Scale every coordinate pair in the listing below by 1.3, rounding each value to a whole number with halves going up, and write out all the lines again with the requests included. Leave the pictures out, and keep any numbers within the requests unchanged.

═════ Input records

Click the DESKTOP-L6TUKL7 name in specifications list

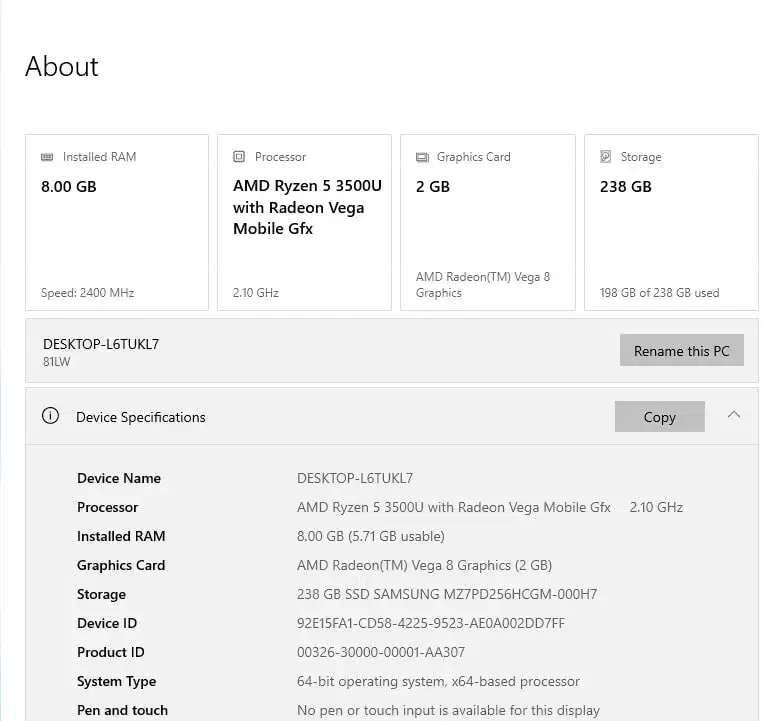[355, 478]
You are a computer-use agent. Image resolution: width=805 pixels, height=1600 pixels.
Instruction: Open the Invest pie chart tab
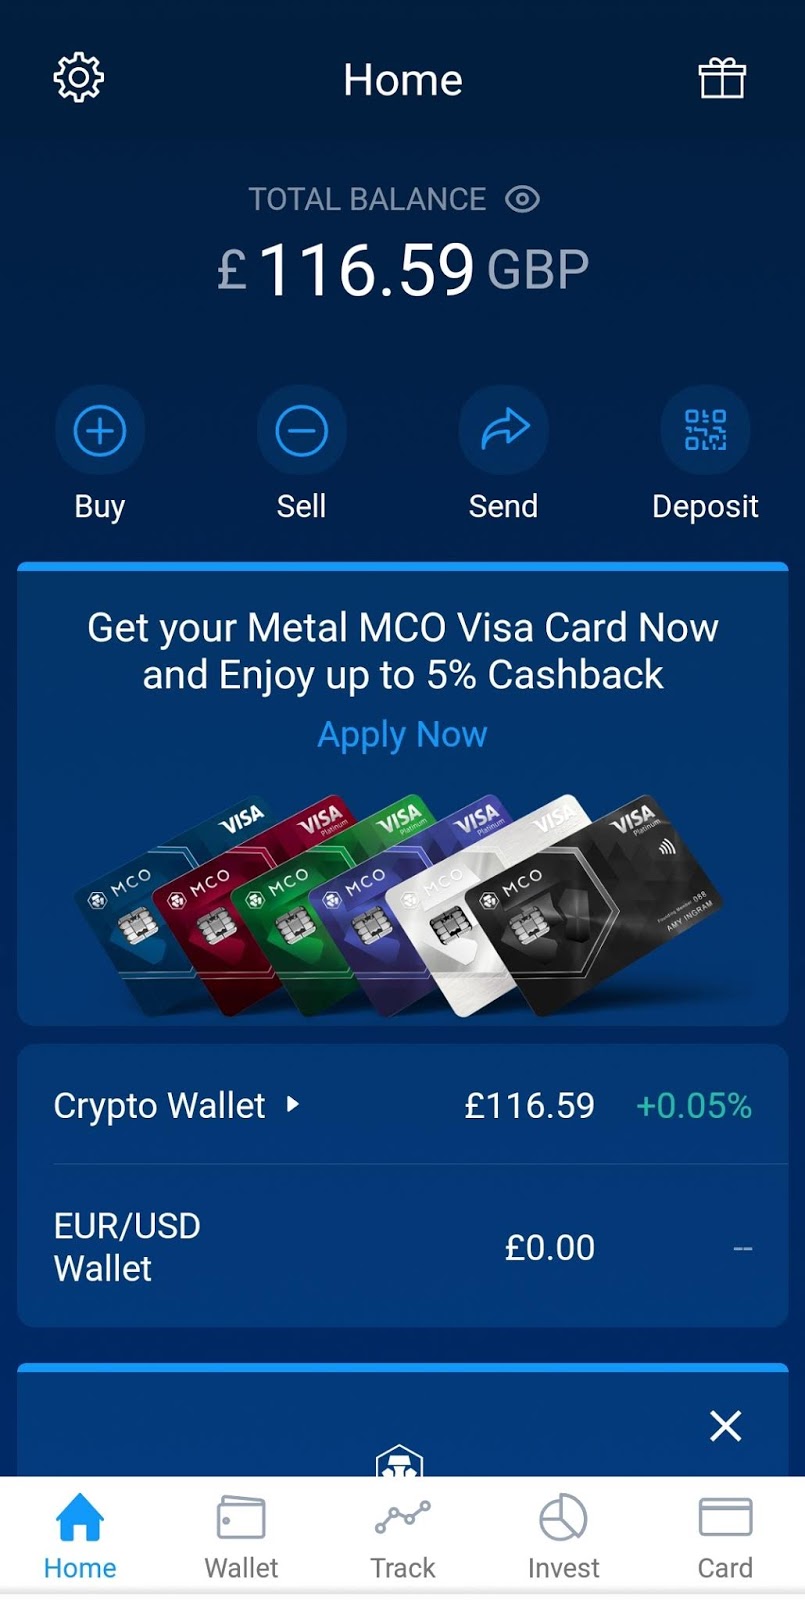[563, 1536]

══════════

**The reply:**
Click the DESKTOP-L6TUKL7 name in specifications list

[462, 621]
You are a computer-use agent. Image resolution: width=805 pixels, height=1600 pixels.
Instruction: Open the Invest pie chart tab
[732, 1997]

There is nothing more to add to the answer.